Unfortunately for stakeholders, the bears have won significantly more battles than they’ve lost. Over the last five years, the GME stock price dropped from over $40 a pop to its present, unsightly $10. Prior attempts to boost valuations have ended up as exercises in futility.
Even when GameStop stock seemed to settle down into a range after the company failed to find a buyer, the bears didn’t hibernate for long. Last month, GME lost more than 10%. It goes without saying that the safe money is to avoid the company altogether.
However, just prior to its fourth-quarter fiscal 2019 earnings report, GME stock popped up slightly more than 2%. Is this a sign that perhaps a recovery is on the way? Or is this simply a dead horse no longer worth beating?
As with anything involving video games, the answer is extremely complicated. First, let’s take a look at the forecasted earnings print for GameStop stock.
A Wild Ride Awaits GME Stock
Approaching GameStop’s fourth quarter, investors have two clear options: take the obvious road, or go contrarian (perhaps against everyone else’s better judgment).
The former choice is the one that anybody who lacks risk tolerance should elect. The consensus estimate for earnings per share (EPS) is $1.58, which is near the lower end of individual forecasts. These range from $1.47 to $1.73.
Worse yet, we’re seeing a declining trend in expectations and actual performance during the final quarter of the fiscal year. For instance, in Q4 fiscal 2018, the gaming retailer generated $2.02 per share of GME stock. In Q4 2017, that figure was $2.38.
Based on Zacks Equity Research’s proprietary algorithms, the firm has a pensive outlook on GameStop stock. I can’t blame them. The company seemingly had an opportunity for a buyer, but negotiations crumbled. More critically, digitalization continues to rear its ugly head.
Although I believe that these streaming options will ultimately have a limited impact toward console-makers like Sony (NYSE:SNE) and Microsoft (NASDAQ:MSFT), I’m not as confident that GameStock stock will avoid substantial damage.
As failed brick-and-mortars like Blockbuster learned, streaming’s inherent conveniences hurt badly. I recently discussed GameStop’s long-term viability with some of my younger associates. They echoed the general distaste for GME with one word: why? Why stand around in line when you can download games quickly from your own home? Why tolerate poor customer service, and even poorer game buy-back rates? After enjoying the creature comforts of digitalization, GameStop seems pointless.
The Speculative Case for GameStop Stock
So does that mean investors should not even pay attention here? Again, if you place a premium on not seeing red on your portfolio, the answer is a hearty yes.

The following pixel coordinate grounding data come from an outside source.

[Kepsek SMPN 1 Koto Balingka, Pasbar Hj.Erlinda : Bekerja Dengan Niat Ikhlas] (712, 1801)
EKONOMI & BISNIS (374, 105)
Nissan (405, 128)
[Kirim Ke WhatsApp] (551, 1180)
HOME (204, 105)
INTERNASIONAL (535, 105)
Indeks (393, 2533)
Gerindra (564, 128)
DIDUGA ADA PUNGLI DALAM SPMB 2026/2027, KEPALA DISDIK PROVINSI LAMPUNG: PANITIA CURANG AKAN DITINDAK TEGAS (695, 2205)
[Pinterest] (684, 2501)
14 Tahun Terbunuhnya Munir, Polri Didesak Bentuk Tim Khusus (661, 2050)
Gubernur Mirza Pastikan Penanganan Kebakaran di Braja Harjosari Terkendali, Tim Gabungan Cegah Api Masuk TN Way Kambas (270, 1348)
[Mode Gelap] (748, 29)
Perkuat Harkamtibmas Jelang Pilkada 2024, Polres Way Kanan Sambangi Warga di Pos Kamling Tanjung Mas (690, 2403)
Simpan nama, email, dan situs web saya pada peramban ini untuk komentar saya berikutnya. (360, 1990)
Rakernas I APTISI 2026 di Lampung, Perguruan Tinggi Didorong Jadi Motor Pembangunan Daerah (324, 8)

GameStop stock is not for the faint of heart, nor does it suit even many risk-tolerant folks.
However, the company isn’t without its tailwinds.
For one, a place will always exist for console-centric games. While streaming will capture casual gamers, the data transfer involved in streaming games with ultra-realistic graphics is extremely onerous. From a practicality standpoint, advanced consoles will always be a step ahead from streaming platforms.

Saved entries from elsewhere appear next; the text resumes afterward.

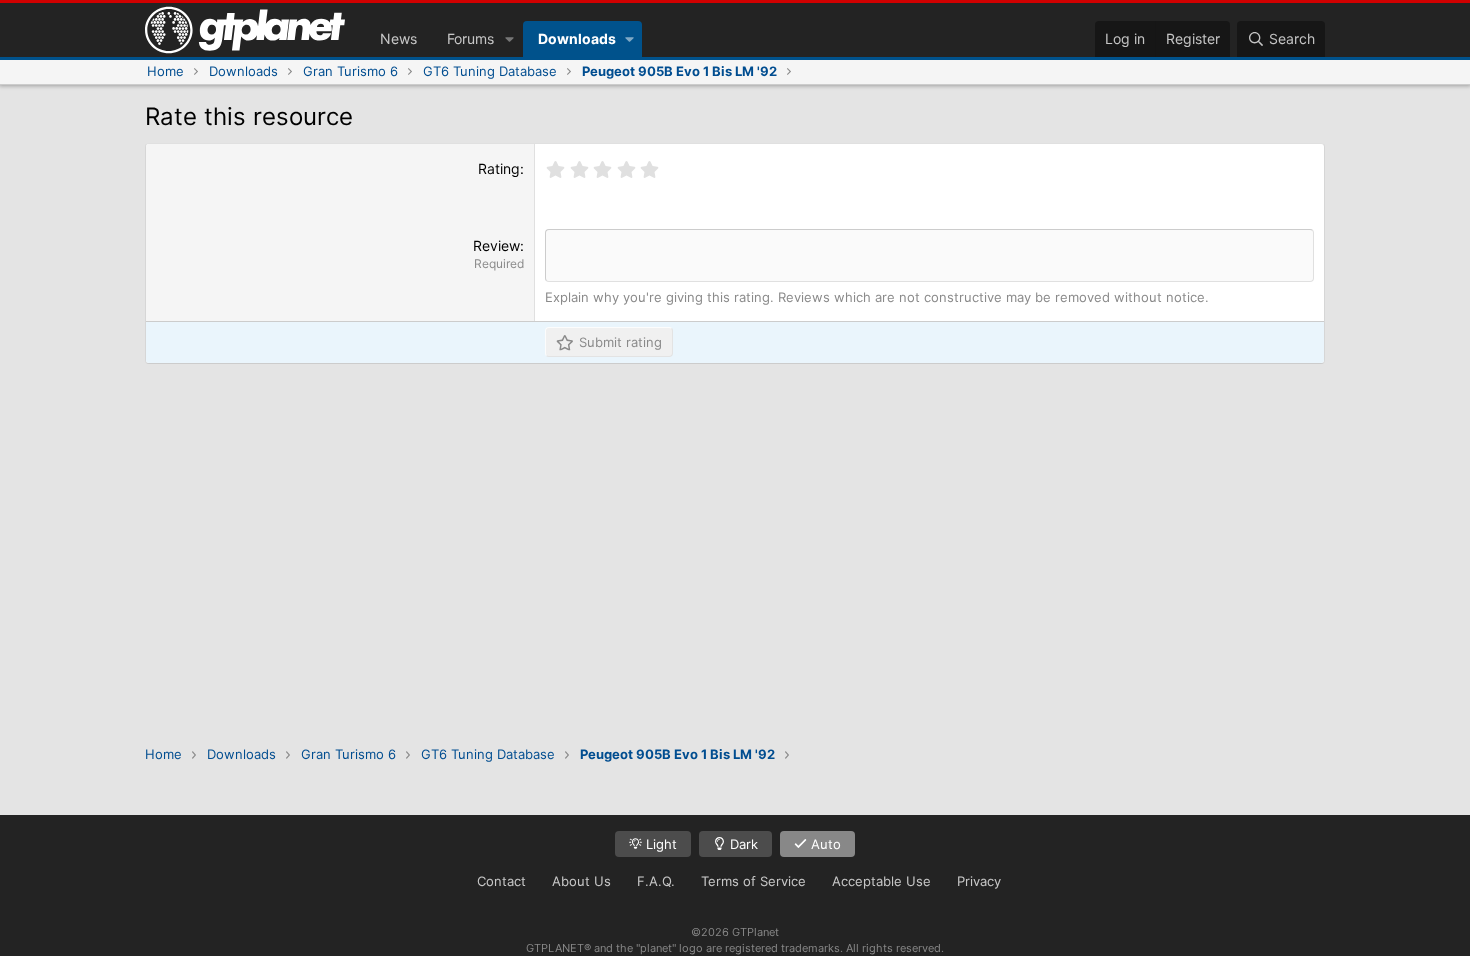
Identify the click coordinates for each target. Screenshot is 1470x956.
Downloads (577, 38)
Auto (824, 844)
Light (659, 844)
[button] (509, 39)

Plus, not everyone has access to high-speed internet. One of the nuances in the telecom-merger wars is that many rural areas — and some reasonably populated locales — lack adequate internet services. Essentially, these gamers have no choice but to shop at GameStop, thereby boosting GME stock.
Finally, many of the concerns that my young associates raise are addressable ones. For instance, it’s relatively easy to weed out bad customer service. Also, GME can incentivize frequenting their stores with more attractive buy-back rates or rewards programs.
But by no means is GameStop stock a sure thing. It’s always dangerous to go toe-to-toe with digital competitors, especially if you rely on physical growth engines. At the same time, it’s not entirely unreasonable that GME could spike on speculation.
As of this writing, Josh Enomoto is long SNE.